I considered my options for a few moments and then finally I started on down the left hallway towards where this young lady should be found. Even if she was as deadly with a blade as Isabella said, I still had to go see for myself. Everything has its limits, much like all the rats I’d pulled out of their room. Since they weren’t respawning, all I had to do is work their numbers down until I could deal with them. Limited, finite numbers.
This girl had to have some sort of limit as well. The Crackening had occurred two weeks ago. If she’d stayed in one room, how did she get water? Food? No matter how powerful a gun is, it’ll rust and fall to ruin unless it remains well-oiled and taken care of.
What if this girl was starving or dehydrated and on the brink of death? I could beat her then easily enough. It might take us a while to nurse her back to health, and we might have to resort to eating lunchmeat to do so; but when she got well we’d have one heck of an ally on our side.
Saving a survivor. Building our strength. It was worth the risk to my way of thinking, so I went down the left passage.
“You stay out of this and make certain she doesn’t think you’re a challenge to her,” I told Isabella. “If worst comes to worst, she might kill me and then we’ll have to leave. Give time, I could probably die repeatedly, and wear her down just by sheer stupid persistence, but we can’t do that now. We only have a few hours before Jello-Muncher finishes his meal, and I certainly don’t want to be trapped in here when the goblins notice their guards dead again. We don’t know how many of them remain and they might do a whole tribe search and overrun everything in a swarm.
“One shot. I’ll give it one shot to see what type of shape she’s in, and then win or lose, we’ll have to move on for now. But you make certain to stay out of it. I might come back from the dead, but you can’t.”
Normally Isabella giggles at me, but this time she just nodded solemnly.
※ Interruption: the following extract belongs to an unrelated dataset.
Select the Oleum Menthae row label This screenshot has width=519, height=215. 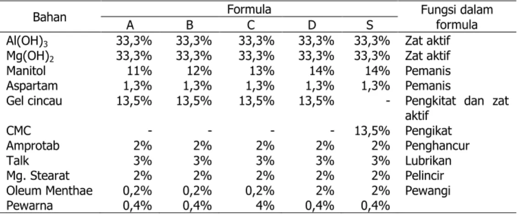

It was obvious that she was on edge, and that put me even further on edge. Add in the fact that this whole hallway seemed to be completely empty and void of anything, and that put me even more on edge.
Slowly we went down the hall, and I made a point into looking into the classrooms on either side of us. I saw signs of battle; broken things, splatters of blood, stuff like that; but I never saw any signs of dead people. No corpses, no little islands of rot. This area had been stripped of anything of value in it – including the dead bodies – and was now silent and dark like a tomb.
Here, we were away from the outer walls of the building, and none of the classrooms had windows or such things to let the sun in. The solar panels were on the roof, so there weren’t even skylights. These halls and rooms relied on the luminance from our artificial lights, and since we weren’t connected to the main power grid any longer, they weren’t working. The only glow that lit our way was the small patches of emergency lights. They gave staggered circles of light that flickered and only heightened the tension.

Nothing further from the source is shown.